New common sense standards for use of investigatory powers and retention of DNA profiles were set out by the Home Secretary today.
Jacqui Smith outlined ways to strengthen how the Regulation of Investigatory Powers Act (RIPA) is used by public authorities and how and when DNA profiles are retained on the national database in a keynote speech about protecting people while protecting their rights.
Speaking to members of the technology industry at the Intellect trade association the Home Secretary announced a consultation on the use of RIPA that will examine:
* a revision of the Codes of Practice that come under RIPA;
* which public authorities can use RIPA powers; and
* how those powers are authorised, and who authorises their use.
She also announced that there will be a consultation on proposed changes to RIPA powers to bring them in line with tests of safeguards, openness, proportionality and common sense.
In a wide-ranging speech on the rights of privacy in light of changing and expanding technology, the Home Secretary said the Government has to think carefully about how long to retain DNA evidence.
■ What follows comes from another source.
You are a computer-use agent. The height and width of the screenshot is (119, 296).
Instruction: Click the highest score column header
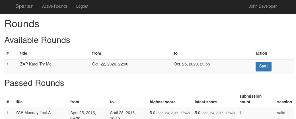(x=163, y=102)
She said the Government will bring forward proposals for consultation on retention arrangements for DNA samples in a Forensics White Paper next year including:
* varying the timescale of detaining DNA evidence depending on the seriousness of the offence and possibly the age and risk of the individual;
* re-examining the retention arrangements for DNA samples;
* ensuring police can retrospectively take samples for a longer period after conviction and from those convicted overseas.
In addition the Home Secretary announced that the Government will take immediate steps to take the DNA of children under 10 – the age of responsibility – off the database.